Hutt City Council restructure: 56 roles disestablished, 11 redundancies

Hutt City Council is undergoing a restructure, which has resulted in 56 roles being dis-established and 11 redundancies.

Some of those roles were already vacant, meaning 37 staff are directly affected.

But the new structure includes 71 reconfigured roles, of which 15 are brand new ones.

Council chief executive Jo Miller said there needed to be the appropriate resource to match the council’s priorities.

“If you say climate change is a priority and you don’t have any resource behind it, then it’s going to be hard to deliver.”

Miller said other priorities the council needed resource for included waste reduction, increasing its capital programme, and building consent work.

The 15 new roles created include additional planners, transport engineers and programme managers to cope with these issues, Miller said.

“You’ve got to have the right people, in the right place, with the right skills to deliver.”

All but 11 of the 37 staff affected by the restructure were placed in new roles, including some promotions, she said.

PSA national secretary Erin Polaczuk said restructures were inherently stressful experience for workers in any job.

“For some workers at Hutt City Council this is the second or third time they’ve been through a restructure in recent years, so that makes it even more stressful.

“PSA members have sent the Council a lot of feedback and they deserve to be listened to. Local government workers went the extra mile over the past year to keep community services running in difficult times.”

Miller acknowledged it was a big change for the organisation to go through.

“You don’t do them [a restructure] unless you have to. I’ve been in a restructure myself and I know that they cause uncertainty, but there was an overwhelming case for change.

“People knew we needed to do it.”

Miller said she was careful to be fiscally responsible.

This has included some roles being funded following a base budget review and through new revenue from consenting fees.

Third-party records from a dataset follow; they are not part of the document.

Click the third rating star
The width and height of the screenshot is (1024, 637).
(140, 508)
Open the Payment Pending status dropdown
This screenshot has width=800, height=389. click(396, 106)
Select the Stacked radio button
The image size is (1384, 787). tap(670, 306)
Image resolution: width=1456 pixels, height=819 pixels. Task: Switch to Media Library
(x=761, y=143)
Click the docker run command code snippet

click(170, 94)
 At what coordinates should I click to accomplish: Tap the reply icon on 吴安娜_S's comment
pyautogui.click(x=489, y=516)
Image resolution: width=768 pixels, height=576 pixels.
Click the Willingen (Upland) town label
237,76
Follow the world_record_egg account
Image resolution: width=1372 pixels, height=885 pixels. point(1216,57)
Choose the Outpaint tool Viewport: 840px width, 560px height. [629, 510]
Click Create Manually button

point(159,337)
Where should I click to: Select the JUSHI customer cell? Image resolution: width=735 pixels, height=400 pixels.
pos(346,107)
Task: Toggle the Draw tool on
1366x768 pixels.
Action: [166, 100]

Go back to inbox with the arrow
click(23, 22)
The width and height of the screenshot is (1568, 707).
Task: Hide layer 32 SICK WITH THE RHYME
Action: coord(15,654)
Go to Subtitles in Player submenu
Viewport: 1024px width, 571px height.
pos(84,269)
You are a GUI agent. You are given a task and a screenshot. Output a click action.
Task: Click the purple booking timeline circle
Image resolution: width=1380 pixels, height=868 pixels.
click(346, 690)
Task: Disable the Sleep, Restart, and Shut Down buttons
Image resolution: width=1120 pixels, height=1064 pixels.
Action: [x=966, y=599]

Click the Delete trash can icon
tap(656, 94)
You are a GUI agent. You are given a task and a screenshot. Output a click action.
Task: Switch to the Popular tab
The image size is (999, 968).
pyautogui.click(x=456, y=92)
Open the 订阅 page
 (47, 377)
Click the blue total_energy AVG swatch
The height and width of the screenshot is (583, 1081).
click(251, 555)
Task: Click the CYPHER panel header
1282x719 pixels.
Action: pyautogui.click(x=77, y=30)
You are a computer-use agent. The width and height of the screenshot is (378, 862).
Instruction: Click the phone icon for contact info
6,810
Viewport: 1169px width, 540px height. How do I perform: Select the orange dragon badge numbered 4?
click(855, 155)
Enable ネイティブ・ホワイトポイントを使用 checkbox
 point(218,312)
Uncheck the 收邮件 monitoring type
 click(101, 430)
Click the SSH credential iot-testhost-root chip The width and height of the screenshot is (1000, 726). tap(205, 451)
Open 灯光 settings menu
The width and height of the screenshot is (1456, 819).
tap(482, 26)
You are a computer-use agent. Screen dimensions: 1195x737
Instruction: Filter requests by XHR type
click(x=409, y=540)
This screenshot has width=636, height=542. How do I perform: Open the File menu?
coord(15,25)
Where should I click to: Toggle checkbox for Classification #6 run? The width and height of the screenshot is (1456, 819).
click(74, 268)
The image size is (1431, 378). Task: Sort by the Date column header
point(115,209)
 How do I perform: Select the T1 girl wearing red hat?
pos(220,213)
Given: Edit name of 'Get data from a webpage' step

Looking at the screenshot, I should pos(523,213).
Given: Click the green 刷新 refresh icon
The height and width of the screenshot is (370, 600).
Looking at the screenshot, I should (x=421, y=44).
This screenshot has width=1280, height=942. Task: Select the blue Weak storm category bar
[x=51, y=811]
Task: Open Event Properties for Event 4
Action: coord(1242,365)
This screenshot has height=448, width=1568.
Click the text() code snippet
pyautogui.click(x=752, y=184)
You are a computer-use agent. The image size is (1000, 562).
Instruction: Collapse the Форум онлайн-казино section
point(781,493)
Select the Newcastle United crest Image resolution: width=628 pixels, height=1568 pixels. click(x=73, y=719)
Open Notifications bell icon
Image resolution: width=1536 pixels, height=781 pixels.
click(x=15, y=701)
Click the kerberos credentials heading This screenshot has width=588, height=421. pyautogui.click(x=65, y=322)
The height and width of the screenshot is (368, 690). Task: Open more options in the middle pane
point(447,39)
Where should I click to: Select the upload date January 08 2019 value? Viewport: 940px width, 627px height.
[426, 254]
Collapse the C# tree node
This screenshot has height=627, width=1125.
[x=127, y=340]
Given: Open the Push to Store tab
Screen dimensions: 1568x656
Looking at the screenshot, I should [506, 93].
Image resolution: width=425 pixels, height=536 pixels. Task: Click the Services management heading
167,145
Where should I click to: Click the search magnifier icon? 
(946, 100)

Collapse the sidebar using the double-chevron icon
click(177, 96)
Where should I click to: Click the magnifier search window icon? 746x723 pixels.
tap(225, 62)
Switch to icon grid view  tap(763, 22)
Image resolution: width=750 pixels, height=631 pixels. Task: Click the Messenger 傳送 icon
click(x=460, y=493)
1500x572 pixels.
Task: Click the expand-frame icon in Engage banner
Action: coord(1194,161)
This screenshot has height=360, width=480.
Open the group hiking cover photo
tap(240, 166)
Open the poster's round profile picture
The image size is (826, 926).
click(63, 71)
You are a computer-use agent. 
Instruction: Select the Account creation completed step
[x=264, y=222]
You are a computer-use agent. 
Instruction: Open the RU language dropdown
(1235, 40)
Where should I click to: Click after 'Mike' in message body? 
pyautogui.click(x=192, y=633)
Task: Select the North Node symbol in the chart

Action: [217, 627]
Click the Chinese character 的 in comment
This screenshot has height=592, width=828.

Staff were consulted on draft proposals and had the opportunity to attend a town hall hui in February.

Miller said they received 144 submissions back from a workforce of about 500, which influenced additional changes to the proposal.

“We want Hutt City Council to ensure enough staff are employed to deal with significant workloads.”

Hutt City mayor Campbell Barry said the public has high expectations of elected members and, in turn, they have high expectations of the council’s chief executive to deliver.

“Our programme of work is ambitious, and I make absolutely no apology for that.Our community deserves nothing less.

“We have to turn the tide on decades of underinvestment in our infrastructure, while at the same time building the strong foundations we need for our city’s growth.”

Barry said the council’s ambitions were reflected in the chief executive’s goals for the year and it was over to her to determine the resourcing and structures needed to deliver on them.